─── Provided entries

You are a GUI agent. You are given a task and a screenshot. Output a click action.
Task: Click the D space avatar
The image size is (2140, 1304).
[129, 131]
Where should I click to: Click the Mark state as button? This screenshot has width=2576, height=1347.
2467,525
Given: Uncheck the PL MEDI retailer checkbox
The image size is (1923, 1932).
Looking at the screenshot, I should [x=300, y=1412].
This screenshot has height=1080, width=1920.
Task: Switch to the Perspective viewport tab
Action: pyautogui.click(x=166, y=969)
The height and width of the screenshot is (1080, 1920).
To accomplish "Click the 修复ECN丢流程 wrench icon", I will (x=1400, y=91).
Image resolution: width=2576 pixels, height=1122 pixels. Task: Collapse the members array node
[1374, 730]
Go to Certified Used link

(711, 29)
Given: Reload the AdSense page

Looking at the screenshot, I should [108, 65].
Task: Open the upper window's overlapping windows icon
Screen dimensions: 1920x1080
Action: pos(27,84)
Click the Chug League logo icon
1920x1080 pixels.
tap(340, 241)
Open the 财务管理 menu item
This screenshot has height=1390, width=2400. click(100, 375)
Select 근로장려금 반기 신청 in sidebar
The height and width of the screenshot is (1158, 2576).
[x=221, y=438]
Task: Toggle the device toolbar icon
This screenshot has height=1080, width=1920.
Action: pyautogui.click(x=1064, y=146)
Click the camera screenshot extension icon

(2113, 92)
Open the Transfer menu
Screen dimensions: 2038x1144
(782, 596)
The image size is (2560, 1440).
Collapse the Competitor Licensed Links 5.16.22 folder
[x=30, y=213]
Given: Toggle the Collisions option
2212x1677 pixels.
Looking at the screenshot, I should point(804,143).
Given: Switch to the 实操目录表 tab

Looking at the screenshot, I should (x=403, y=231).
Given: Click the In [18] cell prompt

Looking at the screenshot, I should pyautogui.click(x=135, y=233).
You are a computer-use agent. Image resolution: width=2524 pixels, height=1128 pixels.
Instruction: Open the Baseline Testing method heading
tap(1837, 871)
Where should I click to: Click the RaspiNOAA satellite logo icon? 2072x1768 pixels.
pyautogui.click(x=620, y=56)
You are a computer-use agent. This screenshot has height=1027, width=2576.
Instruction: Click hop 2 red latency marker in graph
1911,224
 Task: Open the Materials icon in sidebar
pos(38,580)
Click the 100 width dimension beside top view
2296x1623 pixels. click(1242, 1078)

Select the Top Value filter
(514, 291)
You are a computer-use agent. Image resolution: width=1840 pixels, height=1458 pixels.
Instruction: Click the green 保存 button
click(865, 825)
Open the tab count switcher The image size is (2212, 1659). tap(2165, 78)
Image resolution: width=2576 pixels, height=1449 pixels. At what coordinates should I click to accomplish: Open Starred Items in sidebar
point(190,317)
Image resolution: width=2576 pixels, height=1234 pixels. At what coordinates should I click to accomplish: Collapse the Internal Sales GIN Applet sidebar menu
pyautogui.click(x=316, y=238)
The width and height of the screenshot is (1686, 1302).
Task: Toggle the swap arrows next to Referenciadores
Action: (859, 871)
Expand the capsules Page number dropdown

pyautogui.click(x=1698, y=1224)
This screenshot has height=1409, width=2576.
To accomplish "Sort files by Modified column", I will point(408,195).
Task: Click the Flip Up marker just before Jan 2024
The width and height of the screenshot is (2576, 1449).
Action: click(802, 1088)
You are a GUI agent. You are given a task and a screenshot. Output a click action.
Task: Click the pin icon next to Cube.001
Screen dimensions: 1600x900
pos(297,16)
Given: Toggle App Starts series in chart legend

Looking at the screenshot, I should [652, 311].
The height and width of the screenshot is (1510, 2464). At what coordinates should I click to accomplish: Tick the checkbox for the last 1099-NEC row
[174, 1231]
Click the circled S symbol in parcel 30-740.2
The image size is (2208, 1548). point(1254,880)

──────

▶ **Try it**:
Please repeat the data above verbatim, all of it.

▶ **Response to the task**:
You are a GUI agent. You are given a task and a screenshot. Output a click action.
Task: Click the D space avatar
The image size is (2140, 1304).
[129, 131]
Where should I click to: Click the Mark state as button? This screenshot has width=2576, height=1347.
2467,525
Given: Uncheck the PL MEDI retailer checkbox
The image size is (1923, 1932).
Looking at the screenshot, I should [x=300, y=1412].
This screenshot has height=1080, width=1920.
Task: Switch to the Perspective viewport tab
Action: pyautogui.click(x=166, y=969)
The height and width of the screenshot is (1080, 1920).
To accomplish "Click the 修复ECN丢流程 wrench icon", I will (x=1400, y=91).
Image resolution: width=2576 pixels, height=1122 pixels. Task: Collapse the members array node
[1374, 730]
Go to Certified Used link

(711, 29)
Given: Reload the AdSense page

Looking at the screenshot, I should [108, 65].
Task: Open the upper window's overlapping windows icon
Screen dimensions: 1920x1080
Action: pos(27,84)
Click the Chug League logo icon
1920x1080 pixels.
tap(340, 241)
Open the 财务管理 menu item
This screenshot has height=1390, width=2400. click(100, 375)
Select 근로장려금 반기 신청 in sidebar
The height and width of the screenshot is (1158, 2576).
[x=221, y=438]
Task: Toggle the device toolbar icon
This screenshot has height=1080, width=1920.
Action: pyautogui.click(x=1064, y=146)
Click the camera screenshot extension icon

(2113, 92)
Open the Transfer menu
Screen dimensions: 2038x1144
(782, 596)
The image size is (2560, 1440).
Collapse the Competitor Licensed Links 5.16.22 folder
[x=30, y=213]
Given: Toggle the Collisions option
2212x1677 pixels.
Looking at the screenshot, I should point(804,143).
Given: Switch to the 实操目录表 tab

Looking at the screenshot, I should (x=403, y=231).
Given: Click the In [18] cell prompt

Looking at the screenshot, I should pyautogui.click(x=135, y=233).
You are a computer-use agent. Image resolution: width=2524 pixels, height=1128 pixels.
Instruction: Open the Baseline Testing method heading
tap(1837, 871)
Where should I click to: Click the RaspiNOAA satellite logo icon? 2072x1768 pixels.
pyautogui.click(x=620, y=56)
You are a computer-use agent. This screenshot has height=1027, width=2576.
Instruction: Click hop 2 red latency marker in graph
1911,224
 Task: Open the Materials icon in sidebar
pos(38,580)
Click the 100 width dimension beside top view
2296x1623 pixels. click(1242, 1078)

Select the Top Value filter
(514, 291)
You are a computer-use agent. Image resolution: width=1840 pixels, height=1458 pixels.
Instruction: Click the green 保存 button
click(865, 825)
Open the tab count switcher The image size is (2212, 1659). tap(2165, 78)
Image resolution: width=2576 pixels, height=1449 pixels. At what coordinates should I click to accomplish: Open Starred Items in sidebar
point(190,317)
Image resolution: width=2576 pixels, height=1234 pixels. At what coordinates should I click to accomplish: Collapse the Internal Sales GIN Applet sidebar menu
pyautogui.click(x=316, y=238)
The width and height of the screenshot is (1686, 1302).
Task: Toggle the swap arrows next to Referenciadores
Action: (859, 871)
Expand the capsules Page number dropdown

pyautogui.click(x=1698, y=1224)
This screenshot has height=1409, width=2576.
To accomplish "Sort files by Modified column", I will point(408,195).
Task: Click the Flip Up marker just before Jan 2024
The width and height of the screenshot is (2576, 1449).
Action: click(802, 1088)
You are a GUI agent. You are given a task and a screenshot. Output a click action.
Task: Click the pin icon next to Cube.001
Screen dimensions: 1600x900
pos(297,16)
Given: Toggle App Starts series in chart legend

Looking at the screenshot, I should [652, 311].
The height and width of the screenshot is (1510, 2464). At what coordinates should I click to accomplish: Tick the checkbox for the last 1099-NEC row
[174, 1231]
Click the circled S symbol in parcel 30-740.2
The image size is (2208, 1548). point(1254,880)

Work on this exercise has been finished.